Behavioral dysregulation
Our spatial discrimination tests suggest that transient hypofunction of
NMDARs alters the functional integrity of the DG and thus pattern
separation activity, a model of neuronal activity that enables the
recognition of independent events despite highly similar information
content (Yassa and Stark, 2011). Previous studies have documented
reduced volume and alterations in the cellular architecture of the
hippocampus and surrounding areas of schizophrenic individuals, with the
greatest volume loss in the DG (Nakahara et al., 2019). Volumetric
dysregulation also implies changes in the information processing in
which DG participates, including pattern separation activity (Faghihi
and Moustafa, 2015).
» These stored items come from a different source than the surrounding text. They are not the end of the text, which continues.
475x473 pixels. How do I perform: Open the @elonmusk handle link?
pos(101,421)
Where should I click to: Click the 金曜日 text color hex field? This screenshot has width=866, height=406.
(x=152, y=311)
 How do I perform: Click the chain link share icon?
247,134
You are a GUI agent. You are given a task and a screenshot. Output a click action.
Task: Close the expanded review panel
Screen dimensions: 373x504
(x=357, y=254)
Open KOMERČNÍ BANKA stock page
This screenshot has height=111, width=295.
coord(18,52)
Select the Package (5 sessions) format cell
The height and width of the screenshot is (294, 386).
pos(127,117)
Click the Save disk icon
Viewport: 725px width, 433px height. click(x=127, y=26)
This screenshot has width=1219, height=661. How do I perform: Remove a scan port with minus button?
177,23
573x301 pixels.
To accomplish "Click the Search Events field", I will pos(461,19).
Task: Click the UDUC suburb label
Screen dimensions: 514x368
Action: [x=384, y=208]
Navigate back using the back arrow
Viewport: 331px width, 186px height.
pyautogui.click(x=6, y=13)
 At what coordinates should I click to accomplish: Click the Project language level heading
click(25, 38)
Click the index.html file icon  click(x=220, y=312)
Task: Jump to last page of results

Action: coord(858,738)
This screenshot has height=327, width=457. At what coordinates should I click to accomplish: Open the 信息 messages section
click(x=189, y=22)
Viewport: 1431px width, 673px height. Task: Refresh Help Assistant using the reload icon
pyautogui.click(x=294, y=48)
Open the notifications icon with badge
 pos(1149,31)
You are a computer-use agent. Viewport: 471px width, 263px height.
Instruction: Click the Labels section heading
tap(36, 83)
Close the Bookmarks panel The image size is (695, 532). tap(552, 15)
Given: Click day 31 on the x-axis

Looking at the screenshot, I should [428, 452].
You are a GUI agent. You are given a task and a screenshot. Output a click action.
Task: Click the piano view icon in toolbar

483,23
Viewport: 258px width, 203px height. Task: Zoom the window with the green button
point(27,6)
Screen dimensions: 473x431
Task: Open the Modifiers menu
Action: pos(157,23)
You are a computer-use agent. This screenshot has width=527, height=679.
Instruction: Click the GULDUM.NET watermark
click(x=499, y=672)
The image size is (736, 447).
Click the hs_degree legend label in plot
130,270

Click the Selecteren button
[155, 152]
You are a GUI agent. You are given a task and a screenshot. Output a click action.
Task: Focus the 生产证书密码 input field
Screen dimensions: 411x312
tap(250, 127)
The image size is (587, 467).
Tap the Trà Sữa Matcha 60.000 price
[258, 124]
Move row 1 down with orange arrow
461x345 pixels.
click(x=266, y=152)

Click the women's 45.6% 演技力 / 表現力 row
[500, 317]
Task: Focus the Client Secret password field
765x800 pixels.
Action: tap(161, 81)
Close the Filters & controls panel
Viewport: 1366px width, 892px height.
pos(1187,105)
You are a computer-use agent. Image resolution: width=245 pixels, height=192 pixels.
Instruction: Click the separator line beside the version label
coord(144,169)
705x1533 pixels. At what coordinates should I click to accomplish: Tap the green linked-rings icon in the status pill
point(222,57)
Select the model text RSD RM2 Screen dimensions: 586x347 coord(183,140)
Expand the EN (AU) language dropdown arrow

In line with this, a recent study has shown
deficits in mnemonic discrimination in schizotypal and first-episode
psychotic individuals (Kraguljac et al., 2021). We demonstrate for the
first time that transient hypofunction of NMDARs impairs spatial
discrimination in juvenile male rats. This finding substantiates the
idea that impaired mnemonic discrimination is present during the early
or prodromal phase of schizophrenia. Consistent with this, recent work
showed that children and adolescents at high risk of developing
schizophrenia exhibited impaired mnemonic discrimination compared to a
control group (İmamoğlu et al., 2023). Given the similar impairments in
the mnemonic discrimination task found in our animal model and
individuals at high risk for developing schizophrenia, we propose that
mnemonic discrimination can be used as a clinical hallmark of the
cognitive status of individuals with a high risk of developing
schizophrenia. Early screening could allow early therapeutic
interventions and modify the course of the illness, as previously
suggested (Insel, 2010). At the preclinical level, the animal models
that presumably mimic the phenotype schizophrenia should reproduce this
impaired mnemonic discrimination in the juvenile stage of animals.